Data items
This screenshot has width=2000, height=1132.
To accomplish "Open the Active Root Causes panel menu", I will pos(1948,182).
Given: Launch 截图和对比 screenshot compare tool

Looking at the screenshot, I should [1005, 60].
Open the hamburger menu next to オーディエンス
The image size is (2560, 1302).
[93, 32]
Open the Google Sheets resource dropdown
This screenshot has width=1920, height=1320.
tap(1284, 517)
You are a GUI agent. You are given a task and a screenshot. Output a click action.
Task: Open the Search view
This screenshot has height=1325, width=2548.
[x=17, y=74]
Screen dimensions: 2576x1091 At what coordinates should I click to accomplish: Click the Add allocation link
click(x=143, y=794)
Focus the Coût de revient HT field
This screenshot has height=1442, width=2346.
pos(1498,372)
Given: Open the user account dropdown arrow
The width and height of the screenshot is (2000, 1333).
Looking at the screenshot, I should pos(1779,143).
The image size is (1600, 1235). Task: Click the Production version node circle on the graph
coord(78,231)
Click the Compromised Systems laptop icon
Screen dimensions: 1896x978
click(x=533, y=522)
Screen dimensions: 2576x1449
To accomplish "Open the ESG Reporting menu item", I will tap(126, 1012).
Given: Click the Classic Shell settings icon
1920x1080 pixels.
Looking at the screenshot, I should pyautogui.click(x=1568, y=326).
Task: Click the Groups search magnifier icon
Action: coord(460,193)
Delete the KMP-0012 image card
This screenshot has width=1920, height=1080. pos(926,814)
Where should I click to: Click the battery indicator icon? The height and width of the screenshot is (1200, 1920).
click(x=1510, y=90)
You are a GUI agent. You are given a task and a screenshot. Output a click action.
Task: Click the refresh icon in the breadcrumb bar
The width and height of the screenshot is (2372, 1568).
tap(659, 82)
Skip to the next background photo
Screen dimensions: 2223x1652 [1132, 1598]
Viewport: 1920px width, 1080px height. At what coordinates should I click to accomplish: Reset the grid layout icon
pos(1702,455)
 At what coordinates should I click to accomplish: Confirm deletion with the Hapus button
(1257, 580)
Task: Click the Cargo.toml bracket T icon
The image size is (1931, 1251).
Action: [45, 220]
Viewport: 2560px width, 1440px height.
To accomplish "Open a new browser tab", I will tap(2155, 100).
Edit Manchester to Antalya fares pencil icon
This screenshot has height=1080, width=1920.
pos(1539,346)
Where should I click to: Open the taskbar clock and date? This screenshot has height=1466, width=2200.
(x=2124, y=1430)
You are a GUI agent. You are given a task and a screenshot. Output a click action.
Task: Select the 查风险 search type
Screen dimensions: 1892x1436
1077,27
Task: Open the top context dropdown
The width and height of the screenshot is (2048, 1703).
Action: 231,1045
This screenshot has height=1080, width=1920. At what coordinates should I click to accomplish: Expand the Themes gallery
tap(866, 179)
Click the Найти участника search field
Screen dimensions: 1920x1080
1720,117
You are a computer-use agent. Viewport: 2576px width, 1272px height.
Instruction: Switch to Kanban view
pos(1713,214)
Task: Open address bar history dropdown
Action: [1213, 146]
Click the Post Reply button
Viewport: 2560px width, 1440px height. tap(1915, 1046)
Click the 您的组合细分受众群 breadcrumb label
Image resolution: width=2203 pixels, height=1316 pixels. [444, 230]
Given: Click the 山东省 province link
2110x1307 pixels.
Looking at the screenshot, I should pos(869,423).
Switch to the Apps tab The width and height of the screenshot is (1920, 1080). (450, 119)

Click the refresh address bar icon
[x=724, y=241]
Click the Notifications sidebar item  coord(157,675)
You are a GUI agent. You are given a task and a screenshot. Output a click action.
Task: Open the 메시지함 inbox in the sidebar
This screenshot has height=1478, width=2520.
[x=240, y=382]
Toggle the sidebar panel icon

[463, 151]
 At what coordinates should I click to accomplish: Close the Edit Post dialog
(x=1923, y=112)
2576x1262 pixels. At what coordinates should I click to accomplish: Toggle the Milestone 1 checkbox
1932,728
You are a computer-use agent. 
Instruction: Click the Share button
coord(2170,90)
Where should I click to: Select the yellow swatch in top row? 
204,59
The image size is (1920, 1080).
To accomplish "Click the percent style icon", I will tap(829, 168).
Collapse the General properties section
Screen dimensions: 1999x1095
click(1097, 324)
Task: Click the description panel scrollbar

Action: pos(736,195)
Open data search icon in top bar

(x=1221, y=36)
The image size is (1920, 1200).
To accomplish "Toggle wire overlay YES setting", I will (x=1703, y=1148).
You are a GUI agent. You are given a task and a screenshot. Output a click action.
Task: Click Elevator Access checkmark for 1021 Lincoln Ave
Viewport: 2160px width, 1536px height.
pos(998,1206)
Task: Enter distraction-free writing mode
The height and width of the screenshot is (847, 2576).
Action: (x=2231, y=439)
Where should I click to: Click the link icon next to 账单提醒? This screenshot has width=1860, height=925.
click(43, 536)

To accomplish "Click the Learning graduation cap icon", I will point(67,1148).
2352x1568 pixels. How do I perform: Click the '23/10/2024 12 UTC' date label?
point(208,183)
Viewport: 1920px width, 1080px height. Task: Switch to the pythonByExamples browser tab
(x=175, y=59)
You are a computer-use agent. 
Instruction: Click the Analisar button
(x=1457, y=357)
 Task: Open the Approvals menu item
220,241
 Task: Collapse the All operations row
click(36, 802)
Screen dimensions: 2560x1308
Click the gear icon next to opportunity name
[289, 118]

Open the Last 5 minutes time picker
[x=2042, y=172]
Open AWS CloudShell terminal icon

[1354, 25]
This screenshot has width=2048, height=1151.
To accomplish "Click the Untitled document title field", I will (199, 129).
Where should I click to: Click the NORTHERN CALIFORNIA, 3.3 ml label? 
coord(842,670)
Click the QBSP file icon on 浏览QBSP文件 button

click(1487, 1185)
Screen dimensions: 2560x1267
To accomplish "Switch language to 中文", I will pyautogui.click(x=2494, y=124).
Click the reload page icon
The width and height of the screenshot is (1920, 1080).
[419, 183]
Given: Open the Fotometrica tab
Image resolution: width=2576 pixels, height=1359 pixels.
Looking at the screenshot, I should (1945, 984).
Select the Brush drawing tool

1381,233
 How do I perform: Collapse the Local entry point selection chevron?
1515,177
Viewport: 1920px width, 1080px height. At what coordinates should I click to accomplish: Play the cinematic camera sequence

**YOUR TASK**
Output these and nothing else: the lines from the one holding "Task: Collapse the All operations row" through the final line of the entries above, exactly as they appear.

**OUTPUT OF THE TASK**
 Task: Collapse the All operations row
click(36, 802)
Screen dimensions: 2560x1308
Click the gear icon next to opportunity name
[289, 118]

Open the Last 5 minutes time picker
[x=2042, y=172]
Open AWS CloudShell terminal icon

[1354, 25]
This screenshot has width=2048, height=1151.
To accomplish "Click the Untitled document title field", I will (199, 129).
Where should I click to: Click the NORTHERN CALIFORNIA, 3.3 ml label? 
coord(842,670)
Click the QBSP file icon on 浏览QBSP文件 button

click(1487, 1185)
Screen dimensions: 2560x1267
To accomplish "Switch language to 中文", I will pyautogui.click(x=2494, y=124).
Click the reload page icon
The width and height of the screenshot is (1920, 1080).
[419, 183]
Given: Open the Fotometrica tab
Image resolution: width=2576 pixels, height=1359 pixels.
Looking at the screenshot, I should (1945, 984).
Select the Brush drawing tool

1381,233
 How do I perform: Collapse the Local entry point selection chevron?
1515,177
Viewport: 1920px width, 1080px height. At what coordinates should I click to accomplish: Play the cinematic camera sequence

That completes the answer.